How do you do a sign function?

[box]

I have always used a calculator to find the sin when the angle is given. But how would you figure this out if you didn't have a calculator

 

[arildno]

I have always used a calculator to find the sin when the angle is given. But how would you figure this out if you didn't have a calculator

Look up in a sine table.

 

[krab]

$$\sin x=x-x^3/6+x^5/120-...$$
One can use the symmetries of the function to avoid large values of x (where convergence is slow) and only ever have to calculate with x as large as pi/2. For example, sin(2)=sin(pi-2)=sin(1.14159..).
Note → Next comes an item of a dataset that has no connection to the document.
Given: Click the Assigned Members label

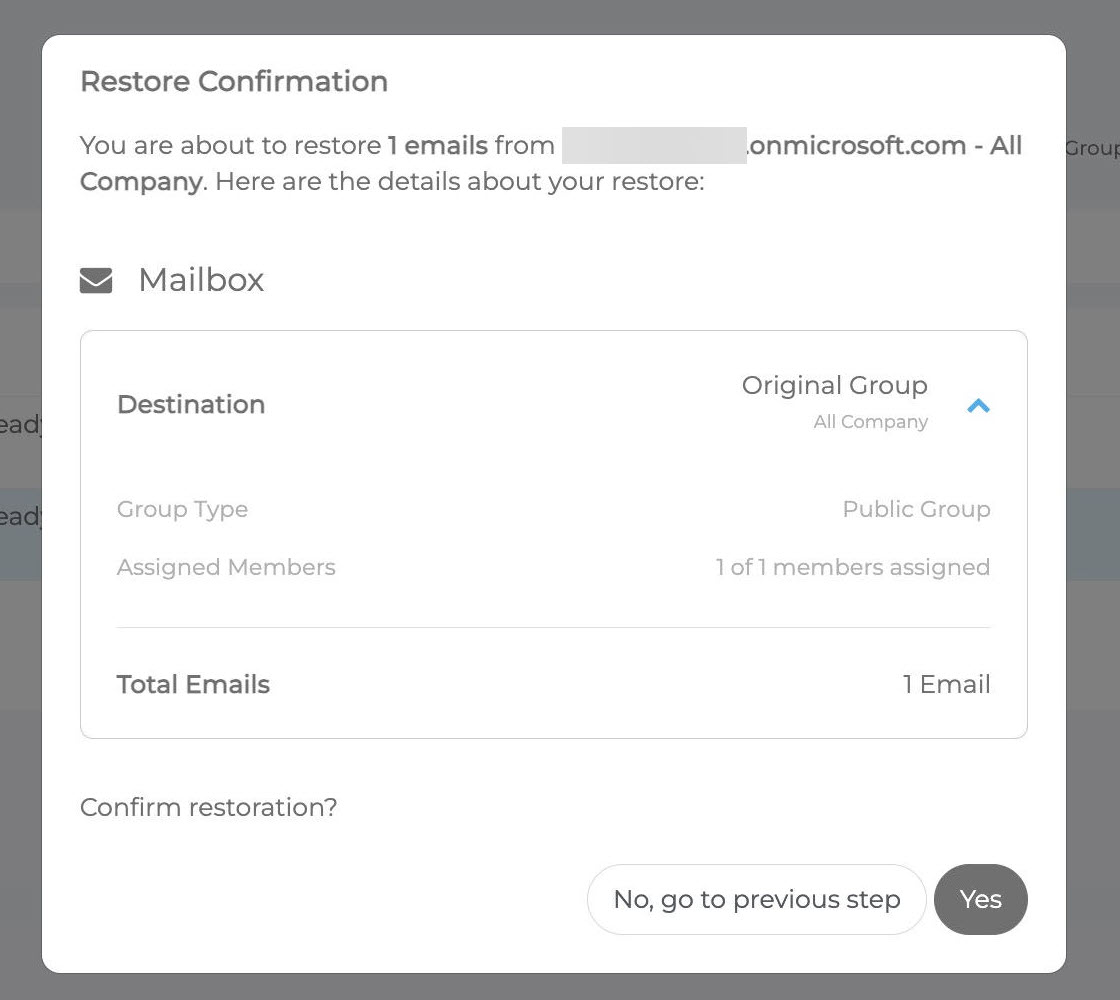Looking at the screenshot, I should [x=226, y=567].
One can even do better by using the expansion of cosine:
$$\cos x=1-x^2/2+x^4/24-...$$
Then using sin^2+cos^2=1, you only need the series up to x=pi/4. The series converges very quickly for such small x.

 

[amcavoy]

...and to a limited extent you can calculate them by hand using the angles you already know (30, 45, 60, 90, etc.) with identities such as the double and half-angle formulas.

 

[HallsofIvy]

You can use the Taylor's series for sin(x)= x- x²/2+ x⁴/4!- x⁶/6!+ ... where the general term is (-1)ⁿx²ⁿ/(2n)! and a few terms should get you pretty good accuracy.
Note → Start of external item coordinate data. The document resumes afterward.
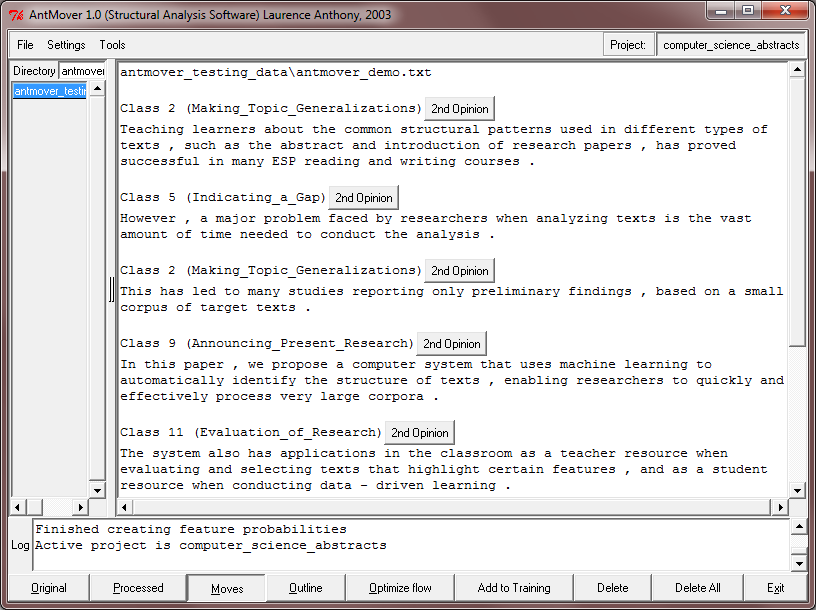
Task: Click Add to Training button
Action: 511,588
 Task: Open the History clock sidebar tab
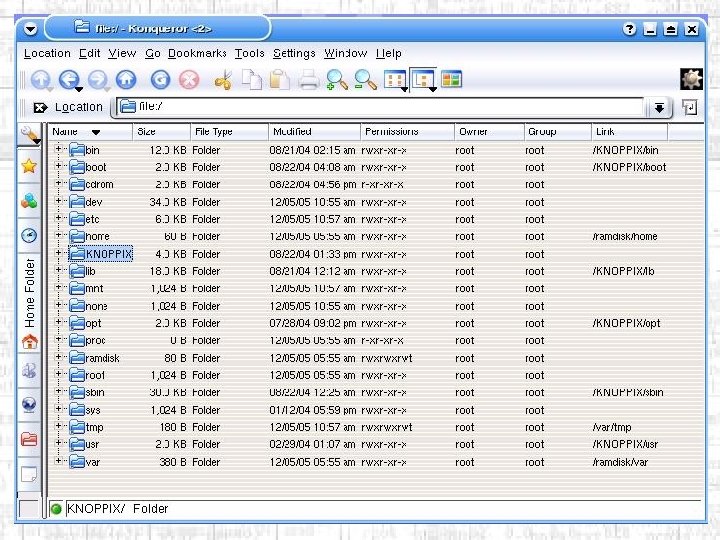point(29,236)
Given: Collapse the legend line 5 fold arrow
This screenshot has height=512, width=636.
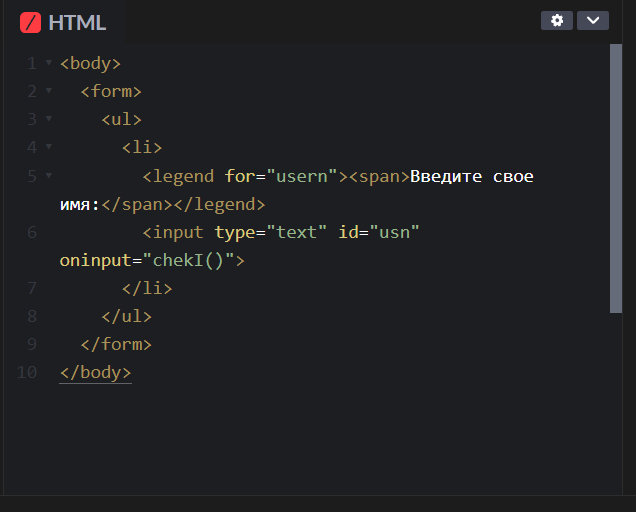Looking at the screenshot, I should click(48, 176).
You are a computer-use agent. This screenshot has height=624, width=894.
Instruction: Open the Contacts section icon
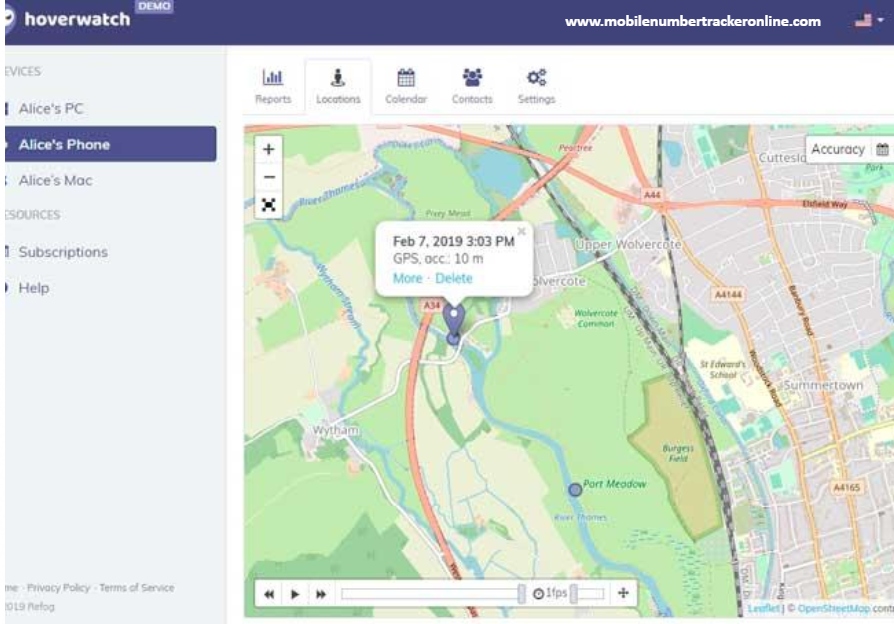471,87
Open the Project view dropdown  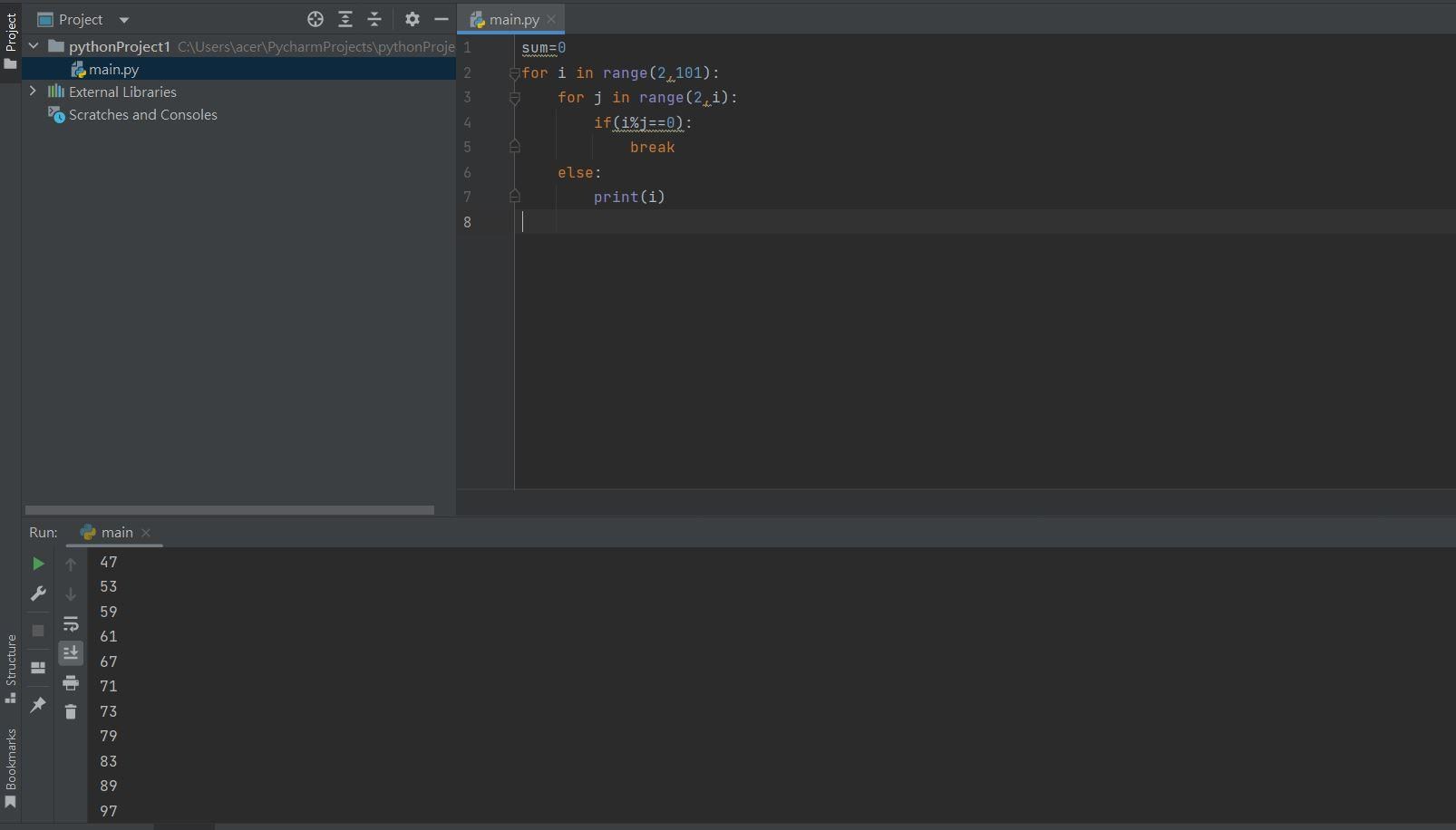coord(124,20)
My understanding is that calculators and computers actually use the "CORDIC" method:
http://www.dspguru.com/info/faqs/cordic.htm

 

[VietDao29]

You can use the Taylor's series for sin(x)= x- x²/2+ x⁴/4!- x⁶/6!+ ... where the general...
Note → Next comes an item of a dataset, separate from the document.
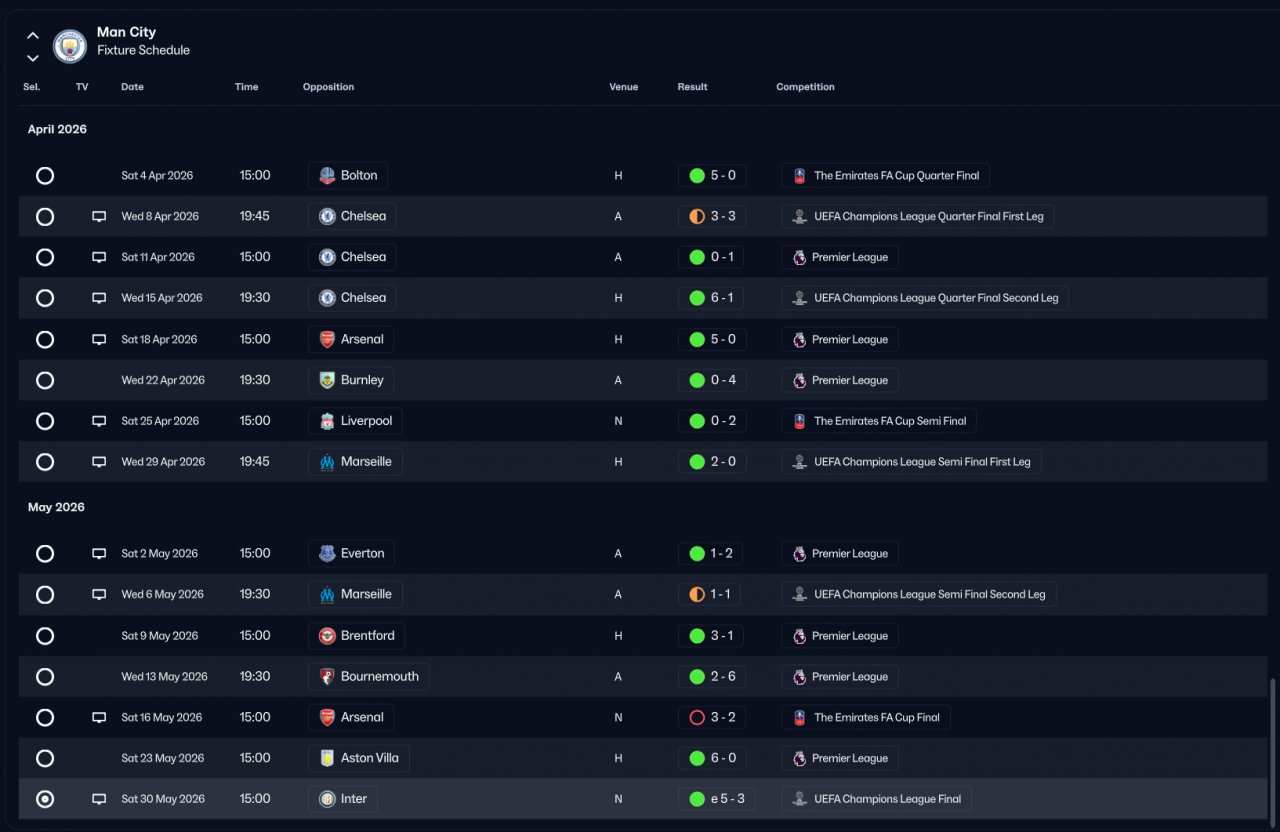This screenshot has height=832, width=1280.
Task: Sort by the Competition column header
Action: pos(805,87)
There's a slight error there... You just mixed up the Taylor expansion for sin(x), and cos(x) .
$$\sin x = x - \frac{x ^ 3}{3!} + \frac{x ^ 5}{5!} - \frac{x ^ 7}{7!} + ... = \sum_{n = 0} ^ {\infty} \frac{(-1) ^ n}{(2n + 1)!} x ^ {2n + 1}$$
$$\cos x = 1 - \frac{x ^ 2}{2!} + \frac{x ^ 4}{4!} - \frac{x ^ 6}{6!} + ... = \sum_{n = 0} ^ {\infty} \frac{(-1) ^ n}{(2n)!} x ^ {2n}$$
Viet Dao,

 

[HallsofIvy]

Oops!

No wonder I keep getting my trig problems wrong!